A cimeira UE-China, uma oportunidade para reconstruir a paz e a cooperação na Eurásia

O presidente chinês, Xi Jinping, se reuniu no dia 7 de dezembro em Beijing com o presidente do Conselho Europeu, Charles Michel, e a presidente da Comissão Europeia, Úrsula von der Leyen, num encontro que deverá traçar novas perspetivas para as relações entre a UE e a China.

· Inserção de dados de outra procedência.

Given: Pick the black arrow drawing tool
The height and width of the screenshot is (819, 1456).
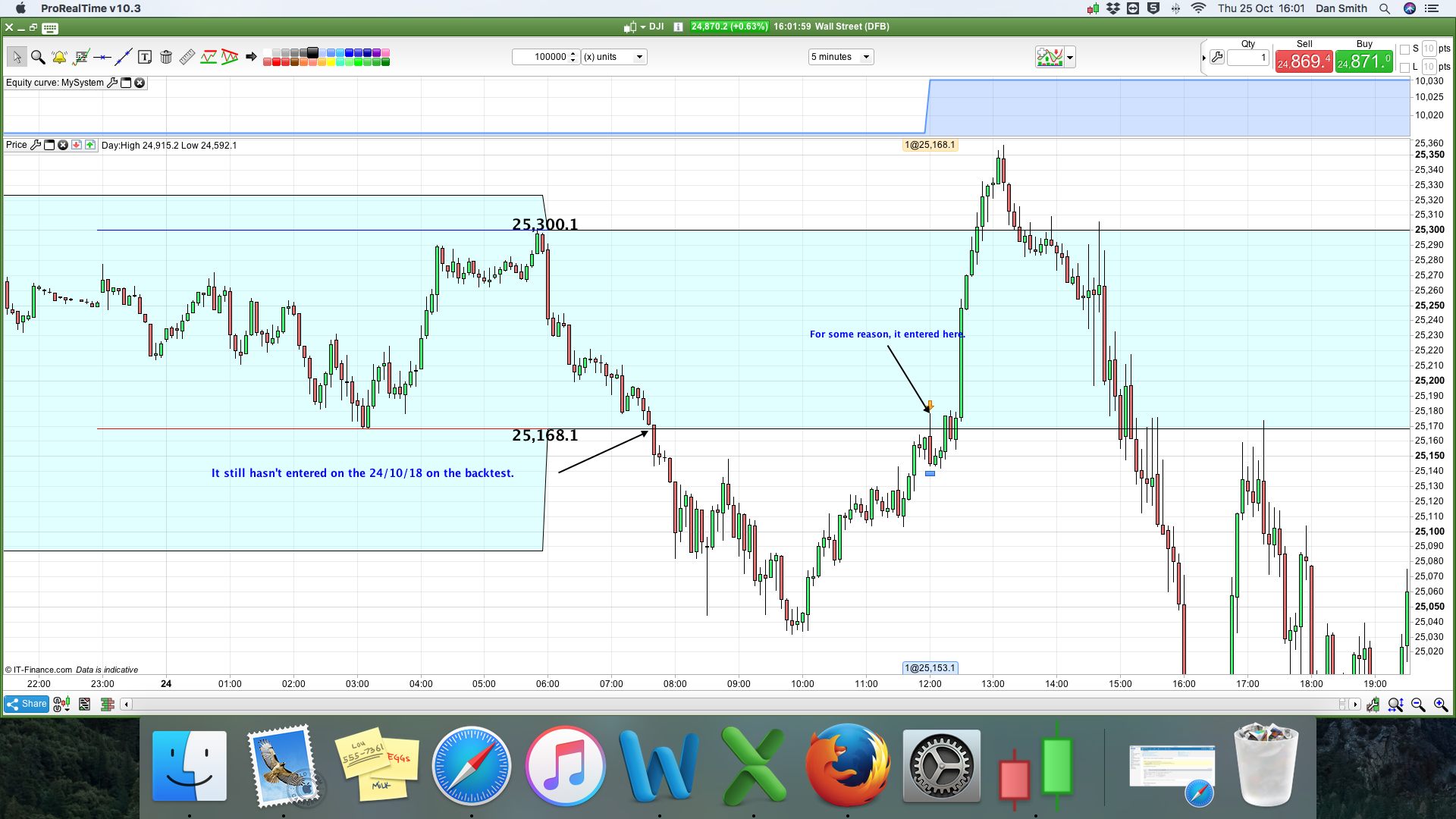Looking at the screenshot, I should tap(251, 57).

Que espera a China dessa reunião? Quer se trate de resolver os problemas que a Europa enfrenta ou de encarar os desafios globais, a China é um parceiro fiável e indispensável para a UE e parte integrante de uma vasta aliança pela paz e o futuro comum da Humanidade. A resolução adequada dos diferendos através do diálogo e da consulta tem beneficiado as relações China-UE ao longo dos anos e é o propósito desta cimeira.

A China está disposta a intensificar o diálogo e a cooperação em matéria de direitos humanos através da construção de uma nova arquitetura mundial da paz, o pilar essencial da Declaração Universal dos Direitos Humanos, através da Iniciativa de Segurança Global e do Princípio da Segurança Indivisível, recentemente aplicados nas propostas da China para pôr fim ao conflito na Ucrânia e na Palestina. Nenhum país deve procurar a sua própria segurança à custa da segurança dos seus países vizinhos ou de pactos e ações agressivas, sejam de intervenção militar ou de sanções económicas, que afrontam os princípios das Nações Unidas e violam o direito internacional e as suas resoluções.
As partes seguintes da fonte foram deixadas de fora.